**EXERCISE DIRECTIONS**
Provide only the number of lines below that contain the word "Switch".

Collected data

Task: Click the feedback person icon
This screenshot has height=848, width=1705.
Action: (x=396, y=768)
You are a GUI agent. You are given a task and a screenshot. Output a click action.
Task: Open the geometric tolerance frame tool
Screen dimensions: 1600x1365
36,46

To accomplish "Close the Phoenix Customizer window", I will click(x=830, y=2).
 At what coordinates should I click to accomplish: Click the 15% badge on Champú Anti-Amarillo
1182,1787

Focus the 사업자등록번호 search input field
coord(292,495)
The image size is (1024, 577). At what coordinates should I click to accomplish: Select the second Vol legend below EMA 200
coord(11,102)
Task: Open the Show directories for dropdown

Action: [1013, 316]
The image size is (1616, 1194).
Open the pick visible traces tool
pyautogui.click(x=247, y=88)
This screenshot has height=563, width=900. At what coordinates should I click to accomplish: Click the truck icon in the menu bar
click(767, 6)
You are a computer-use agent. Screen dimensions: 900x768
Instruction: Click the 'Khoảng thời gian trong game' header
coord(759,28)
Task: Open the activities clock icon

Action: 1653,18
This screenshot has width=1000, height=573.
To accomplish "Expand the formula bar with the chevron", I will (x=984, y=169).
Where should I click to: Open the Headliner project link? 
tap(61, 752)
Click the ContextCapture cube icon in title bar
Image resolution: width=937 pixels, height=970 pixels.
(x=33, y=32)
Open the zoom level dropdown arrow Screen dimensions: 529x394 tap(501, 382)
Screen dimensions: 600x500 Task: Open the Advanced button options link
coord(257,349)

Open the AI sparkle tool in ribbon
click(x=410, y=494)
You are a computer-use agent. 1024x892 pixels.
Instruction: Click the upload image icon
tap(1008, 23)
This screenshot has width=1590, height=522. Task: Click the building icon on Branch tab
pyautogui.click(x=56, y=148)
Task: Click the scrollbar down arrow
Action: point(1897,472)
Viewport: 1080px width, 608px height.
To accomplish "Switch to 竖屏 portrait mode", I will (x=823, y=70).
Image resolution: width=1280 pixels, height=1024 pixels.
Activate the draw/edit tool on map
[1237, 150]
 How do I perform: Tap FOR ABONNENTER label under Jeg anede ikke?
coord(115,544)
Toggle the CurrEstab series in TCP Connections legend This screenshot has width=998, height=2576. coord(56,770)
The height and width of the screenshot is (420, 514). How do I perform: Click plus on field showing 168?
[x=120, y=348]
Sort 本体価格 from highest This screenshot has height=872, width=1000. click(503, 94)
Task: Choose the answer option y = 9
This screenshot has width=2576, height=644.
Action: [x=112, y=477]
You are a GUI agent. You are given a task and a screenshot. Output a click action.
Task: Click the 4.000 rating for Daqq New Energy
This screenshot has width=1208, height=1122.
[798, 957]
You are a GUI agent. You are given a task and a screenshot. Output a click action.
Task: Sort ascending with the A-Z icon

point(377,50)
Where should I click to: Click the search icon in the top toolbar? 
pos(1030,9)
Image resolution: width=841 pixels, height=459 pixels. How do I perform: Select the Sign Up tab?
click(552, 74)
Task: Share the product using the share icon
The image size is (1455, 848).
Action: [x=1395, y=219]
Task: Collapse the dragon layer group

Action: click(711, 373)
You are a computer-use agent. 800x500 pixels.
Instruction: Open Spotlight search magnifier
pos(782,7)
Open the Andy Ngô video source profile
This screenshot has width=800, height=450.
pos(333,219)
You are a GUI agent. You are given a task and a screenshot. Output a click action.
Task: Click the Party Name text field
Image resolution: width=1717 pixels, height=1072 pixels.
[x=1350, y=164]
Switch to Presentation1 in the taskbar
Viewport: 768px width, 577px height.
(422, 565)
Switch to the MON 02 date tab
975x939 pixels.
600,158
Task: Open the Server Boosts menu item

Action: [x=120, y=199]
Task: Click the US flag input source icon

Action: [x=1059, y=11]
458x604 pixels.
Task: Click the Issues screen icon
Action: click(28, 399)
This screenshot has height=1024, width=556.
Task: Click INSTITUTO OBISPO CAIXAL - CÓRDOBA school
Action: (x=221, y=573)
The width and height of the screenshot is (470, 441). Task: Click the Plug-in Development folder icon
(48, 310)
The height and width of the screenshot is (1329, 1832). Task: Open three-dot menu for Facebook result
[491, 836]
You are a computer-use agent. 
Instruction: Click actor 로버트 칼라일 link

**ANSWER SPACE**
3